Task directions: Copy out the entries below word for word, from the first line through the line containing "Action: pyautogui.click(x=260, y=33)".

Data to process:

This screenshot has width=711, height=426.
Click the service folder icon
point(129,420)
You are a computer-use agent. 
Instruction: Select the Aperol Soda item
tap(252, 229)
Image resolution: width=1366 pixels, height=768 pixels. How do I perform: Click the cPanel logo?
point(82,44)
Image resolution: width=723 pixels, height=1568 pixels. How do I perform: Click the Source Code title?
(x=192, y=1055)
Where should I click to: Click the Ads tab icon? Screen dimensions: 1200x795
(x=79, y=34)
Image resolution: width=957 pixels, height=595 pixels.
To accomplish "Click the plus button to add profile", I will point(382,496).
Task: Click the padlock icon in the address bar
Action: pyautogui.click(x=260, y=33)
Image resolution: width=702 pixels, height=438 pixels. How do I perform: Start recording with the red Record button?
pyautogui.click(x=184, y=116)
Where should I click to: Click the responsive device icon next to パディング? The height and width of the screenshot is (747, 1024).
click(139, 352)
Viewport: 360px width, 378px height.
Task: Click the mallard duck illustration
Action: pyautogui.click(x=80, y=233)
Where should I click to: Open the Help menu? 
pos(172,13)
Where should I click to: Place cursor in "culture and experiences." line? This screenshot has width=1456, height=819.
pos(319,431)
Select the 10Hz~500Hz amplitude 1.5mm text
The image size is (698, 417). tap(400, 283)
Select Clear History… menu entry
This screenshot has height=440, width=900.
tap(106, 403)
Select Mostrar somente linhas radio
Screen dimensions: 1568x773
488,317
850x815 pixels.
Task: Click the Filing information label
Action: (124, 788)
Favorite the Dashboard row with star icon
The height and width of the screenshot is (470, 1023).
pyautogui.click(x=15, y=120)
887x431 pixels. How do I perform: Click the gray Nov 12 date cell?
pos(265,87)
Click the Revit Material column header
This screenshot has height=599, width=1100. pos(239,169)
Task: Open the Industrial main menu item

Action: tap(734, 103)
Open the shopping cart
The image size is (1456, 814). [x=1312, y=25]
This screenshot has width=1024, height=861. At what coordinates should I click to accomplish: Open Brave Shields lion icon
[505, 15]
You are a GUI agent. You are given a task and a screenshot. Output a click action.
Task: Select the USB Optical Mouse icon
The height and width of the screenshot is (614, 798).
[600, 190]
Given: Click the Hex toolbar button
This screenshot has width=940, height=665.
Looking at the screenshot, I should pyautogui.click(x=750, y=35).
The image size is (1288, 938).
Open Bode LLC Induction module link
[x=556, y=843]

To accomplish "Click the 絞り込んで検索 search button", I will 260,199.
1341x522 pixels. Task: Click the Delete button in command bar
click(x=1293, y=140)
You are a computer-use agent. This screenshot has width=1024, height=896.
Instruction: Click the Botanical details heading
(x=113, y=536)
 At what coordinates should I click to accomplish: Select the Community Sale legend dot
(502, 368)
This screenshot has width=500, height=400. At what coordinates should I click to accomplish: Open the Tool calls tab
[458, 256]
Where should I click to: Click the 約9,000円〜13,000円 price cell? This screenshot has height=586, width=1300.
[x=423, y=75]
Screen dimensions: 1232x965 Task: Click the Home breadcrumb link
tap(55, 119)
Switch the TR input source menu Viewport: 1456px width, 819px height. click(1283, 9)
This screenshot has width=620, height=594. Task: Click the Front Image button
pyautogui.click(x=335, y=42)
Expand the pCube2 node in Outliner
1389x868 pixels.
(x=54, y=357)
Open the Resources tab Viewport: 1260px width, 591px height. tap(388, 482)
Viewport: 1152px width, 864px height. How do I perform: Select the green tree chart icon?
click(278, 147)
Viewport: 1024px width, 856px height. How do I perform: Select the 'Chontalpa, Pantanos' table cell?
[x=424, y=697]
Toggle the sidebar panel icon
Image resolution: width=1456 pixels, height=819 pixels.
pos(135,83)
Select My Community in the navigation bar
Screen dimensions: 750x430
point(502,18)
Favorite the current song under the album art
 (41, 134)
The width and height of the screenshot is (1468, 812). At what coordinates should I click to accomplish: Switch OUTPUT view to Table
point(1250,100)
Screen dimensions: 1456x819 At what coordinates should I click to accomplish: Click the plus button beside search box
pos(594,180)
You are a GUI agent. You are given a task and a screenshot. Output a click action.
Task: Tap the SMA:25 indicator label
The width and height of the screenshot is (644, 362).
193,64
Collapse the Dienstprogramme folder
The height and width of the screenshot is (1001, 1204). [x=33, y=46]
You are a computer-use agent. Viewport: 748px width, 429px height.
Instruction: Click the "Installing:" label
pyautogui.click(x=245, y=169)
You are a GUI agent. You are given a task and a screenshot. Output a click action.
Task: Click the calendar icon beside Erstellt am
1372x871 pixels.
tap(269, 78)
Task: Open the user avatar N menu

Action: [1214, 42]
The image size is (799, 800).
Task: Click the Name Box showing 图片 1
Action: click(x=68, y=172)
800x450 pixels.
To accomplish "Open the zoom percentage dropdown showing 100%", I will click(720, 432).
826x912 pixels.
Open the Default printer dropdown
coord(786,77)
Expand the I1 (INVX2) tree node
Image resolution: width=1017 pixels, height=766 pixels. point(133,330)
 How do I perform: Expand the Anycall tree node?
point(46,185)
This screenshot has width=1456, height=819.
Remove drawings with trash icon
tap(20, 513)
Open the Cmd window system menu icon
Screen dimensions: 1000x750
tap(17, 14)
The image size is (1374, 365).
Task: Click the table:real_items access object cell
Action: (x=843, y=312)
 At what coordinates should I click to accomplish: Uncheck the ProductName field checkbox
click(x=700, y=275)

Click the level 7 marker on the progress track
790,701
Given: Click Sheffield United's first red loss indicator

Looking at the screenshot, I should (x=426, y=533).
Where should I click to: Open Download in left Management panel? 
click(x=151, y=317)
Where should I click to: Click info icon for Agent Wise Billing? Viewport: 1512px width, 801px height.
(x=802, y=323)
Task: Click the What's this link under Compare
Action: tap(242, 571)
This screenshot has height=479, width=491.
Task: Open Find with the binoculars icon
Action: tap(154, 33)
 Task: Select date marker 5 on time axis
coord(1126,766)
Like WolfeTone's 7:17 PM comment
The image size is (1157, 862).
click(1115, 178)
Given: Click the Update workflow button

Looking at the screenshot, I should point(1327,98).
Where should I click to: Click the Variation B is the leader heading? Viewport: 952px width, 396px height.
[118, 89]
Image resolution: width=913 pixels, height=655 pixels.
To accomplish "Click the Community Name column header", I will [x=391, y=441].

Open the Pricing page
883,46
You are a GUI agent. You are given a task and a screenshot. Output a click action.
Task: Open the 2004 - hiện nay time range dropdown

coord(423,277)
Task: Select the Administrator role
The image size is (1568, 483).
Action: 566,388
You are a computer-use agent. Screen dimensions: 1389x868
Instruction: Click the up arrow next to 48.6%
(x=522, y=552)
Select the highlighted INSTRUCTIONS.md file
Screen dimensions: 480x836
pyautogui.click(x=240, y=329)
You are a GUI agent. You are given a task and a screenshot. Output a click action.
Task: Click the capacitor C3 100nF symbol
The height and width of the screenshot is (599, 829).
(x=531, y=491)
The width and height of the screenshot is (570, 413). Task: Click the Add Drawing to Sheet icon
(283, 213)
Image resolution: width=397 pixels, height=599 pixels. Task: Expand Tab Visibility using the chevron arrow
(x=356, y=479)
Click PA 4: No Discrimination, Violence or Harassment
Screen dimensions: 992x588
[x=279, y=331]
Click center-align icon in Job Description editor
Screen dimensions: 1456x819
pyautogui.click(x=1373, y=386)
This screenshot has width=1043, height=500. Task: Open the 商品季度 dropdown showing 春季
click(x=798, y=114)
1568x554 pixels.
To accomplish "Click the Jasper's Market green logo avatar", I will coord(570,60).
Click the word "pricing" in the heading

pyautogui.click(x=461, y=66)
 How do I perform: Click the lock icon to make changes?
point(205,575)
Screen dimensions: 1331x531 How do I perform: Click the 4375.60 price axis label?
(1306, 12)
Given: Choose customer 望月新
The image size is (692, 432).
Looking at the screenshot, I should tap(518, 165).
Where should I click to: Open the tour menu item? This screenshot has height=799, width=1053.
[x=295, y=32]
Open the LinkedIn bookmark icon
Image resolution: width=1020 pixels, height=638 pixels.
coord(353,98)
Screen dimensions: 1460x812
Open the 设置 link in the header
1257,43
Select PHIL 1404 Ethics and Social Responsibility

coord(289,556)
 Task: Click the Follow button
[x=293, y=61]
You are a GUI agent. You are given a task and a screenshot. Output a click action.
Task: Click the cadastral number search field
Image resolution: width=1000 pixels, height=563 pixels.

Completed task:
This screenshot has width=711, height=426.
Click the service folder icon
point(129,420)
You are a computer-use agent. 
Instruction: Select the Aperol Soda item
tap(252, 229)
Image resolution: width=1366 pixels, height=768 pixels. How do I perform: Click the cPanel logo?
point(82,44)
Image resolution: width=723 pixels, height=1568 pixels. How do I perform: Click the Source Code title?
(x=192, y=1055)
Where should I click to: Click the Ads tab icon? Screen dimensions: 1200x795
(x=79, y=34)
Image resolution: width=957 pixels, height=595 pixels.
To accomplish "Click the plus button to add profile", I will point(382,496).
Task: Click the padlock icon in the address bar
Action: pyautogui.click(x=260, y=33)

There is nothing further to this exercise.